Now Kev's other point, about a semi-automatic not being able to fire a succession of blanks, I'm not so sure about. I have a replica Glock which fires blanks and the last time I fired it I'm pretty sure that the casing was ejected and a fresh one slotted into the breech and it was ready for firing again. The thing is, it made such a loud noise (surprise!) that I didn't want to fire it again, seeing as how I was in my flat at the time and the neighbours were in! But I'm happy to be corrected, so if anyone thinks Kev is right and I'm wrong, do let me know!
I have made mistakes with guns before, including saying that a Glock has a safety catch, which it doesn't.
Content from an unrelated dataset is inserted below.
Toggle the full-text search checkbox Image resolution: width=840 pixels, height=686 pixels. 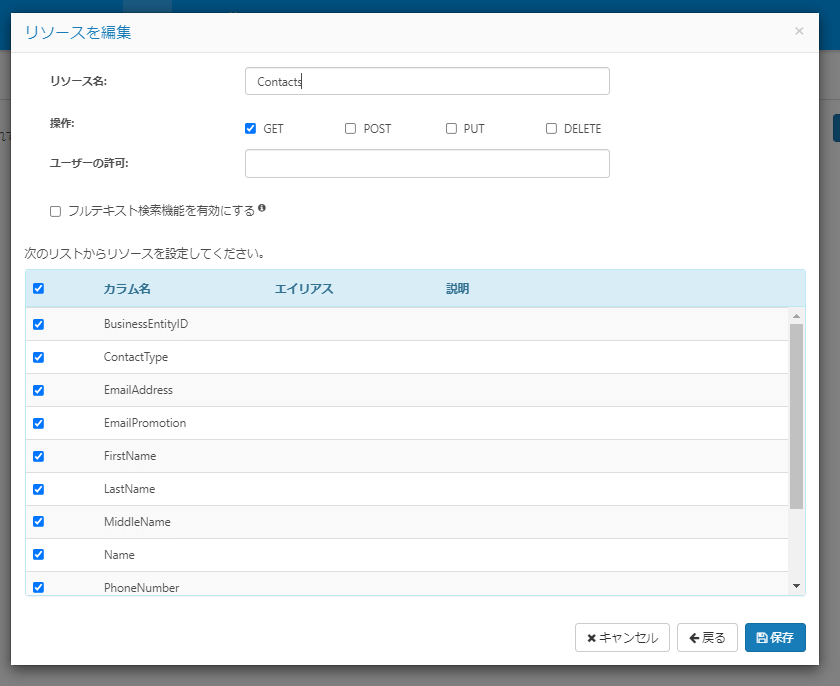click(56, 211)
Instead the Glock has a split trigger which is supposed to prevent accidental firing. That's actually a common mistake for thriller writers to make. But probably the worst gun mistake you can make is to have a revolver with a silencer (or supressor). Silencers don't work on revolvers!
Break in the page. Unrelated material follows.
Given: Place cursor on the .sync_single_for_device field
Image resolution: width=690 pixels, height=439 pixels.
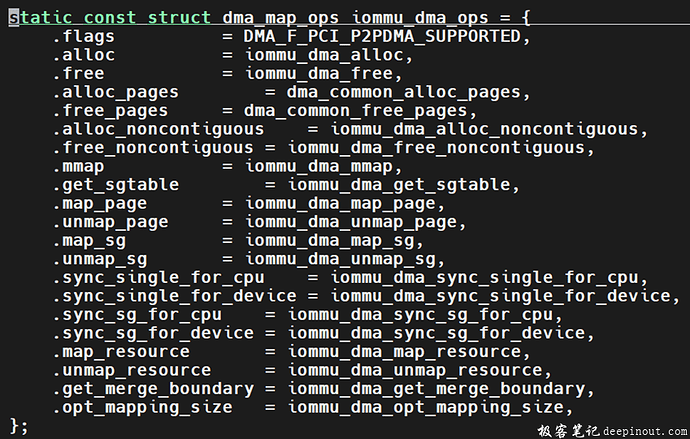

I actually don't mind having mistakes pointed out to me - my books are all reprinted regularly so mistakes can always be corrected. The revolver will be replaced by 'handgun' in the mass market edition of Live Fire which is due out later this year.
Mistakes that I hate to see in books are 'Drug Enforcement Agency' when it should be 'Drug Enforcement Administration' and 'Serious And Organised Crime Agency' when it should be 'Serious Organised Crime Agency'.
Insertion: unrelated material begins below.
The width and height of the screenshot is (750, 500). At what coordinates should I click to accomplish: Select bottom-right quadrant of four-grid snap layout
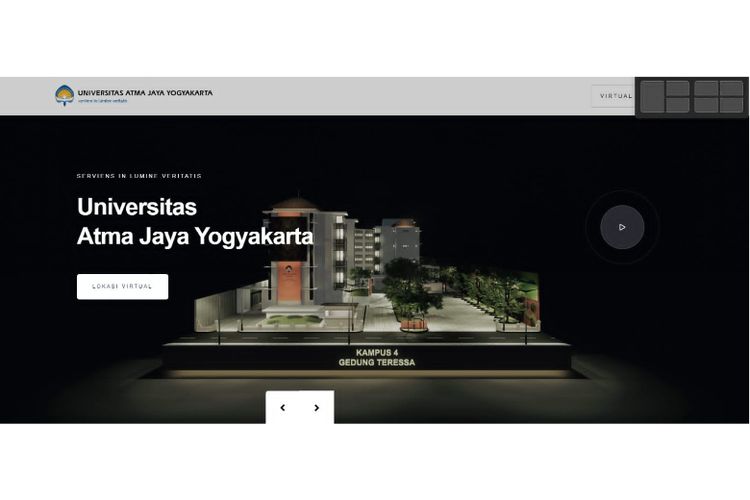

The new Spider Shepherd book is going well - just hit 17,000 words. I'm thinking of calling it Big Boys but that does sound a bit like a porn movie. I quite like Old Wounds. I don't have to decide for a few months so theres no hurry!
At the moment I'm planning the perfect murder... it's quite fun. My good friend Anthony Horowitz, the childrens writer, says that crime writers would make the best killers. He should know, I don't think anyone has killed off more people on TV than Anthony (Poirot, Murder In Mind, Midsomer Murders, Foyle's War). Shepherd won't actually do the killing but he will help, and it'll involve a struggle with his conscience.... It'll mean taking him to a point where he has never been before. He's killed in the past, to save lives or because he was under attack, but this latest killing is something much more personal....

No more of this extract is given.